Nov. 12 (Bloomberg) -- United Co. Rusal’s quarterly loss narrowed from the previous three months after the largest aluminum producer shut unprofitable plants and cut costs.
The net loss shrank to $172 million in the third quarter from $458 million in the second, Moscow-based Rusal said today in a statement. Adjusted earnings before interest, taxes, depreciation and amortization reached $130 million, in line with the $129.8 million average of six analyst estimates compiled by Bloomberg. The year-earlier loss was $118 million.
Slowing global economic growth has eroded demand for aluminum, dragging down prices for the metal used in cars, aircraft and drink cans. Supply of the metal is outpacing demand for a seventh consecutive year, Morgan Stanley estimated.

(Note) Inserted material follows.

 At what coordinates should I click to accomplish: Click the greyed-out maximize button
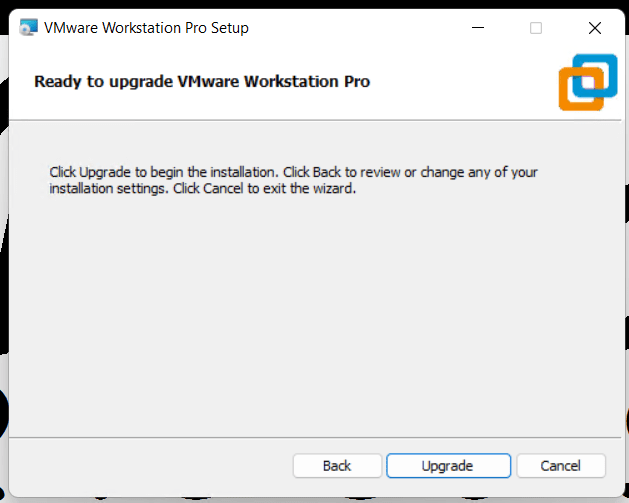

Rusal expects aluminum consumption to grow on average 6 percent annually in 2013 through 2015, it said in the presentation.
“Conditions within the aluminum market remain challenging, and there is still a long way to go before we see a marked improvement,” Chief Executive Officer Oleg Deripaska said in the statement. In the fourth quarter, “the Western aluminum market is expected to move to a production balance deficit,” he said.
The global aluminum market, excluding China, will be in deficit by 1.3 million metric tons in both 2014 and 2015, supporting aluminum prices, Rusal said today.
Rusal sales dropped 3.5 percent from the second quarter to $2.4 billion. Analysts compare quarter-on-quarter results rather than year-earlier figures to track performance amid market volatility.
Rusal shares, down 54 percent this year, fell 1.32 percent to HK$2.25 by the close in Hong Kong.
Aluminum traded at an average $1,828 a ton in the quarter, after sinking to $1,765 a ton at the end of June, the lowest price in four years.
The company raised its estimate for China’s aluminum consumption growth this year to 10 percent from 9.5 percent, according to the statement. Global use of the material is expected to reach 51.2 million tons this year, while production is estimated to be 50.9 million tons, Rusal said.
Rusal intends to reduce production by 324,733 tons in 2013 from 2012, and by 647,504 tons in 2014, the company said last month. Output fell 5.8 percent to 2.95 million tons in the first nine months of the year, today’s filing shows.
“Production cuts will have a positive impact on the fourth-quarter cost performance,” George Buzhenitsa, a Deutsche Bank analyst in Moscow, said in a report after the earnings announcement.
Rusal reduced its net debt by 9 percent to $9.88 billion as of June 30, it said today. The company is in talks with banks on refinancing a portion of its debt, deputy CEO Oleg Mukhamedshin told analysts on a conference call.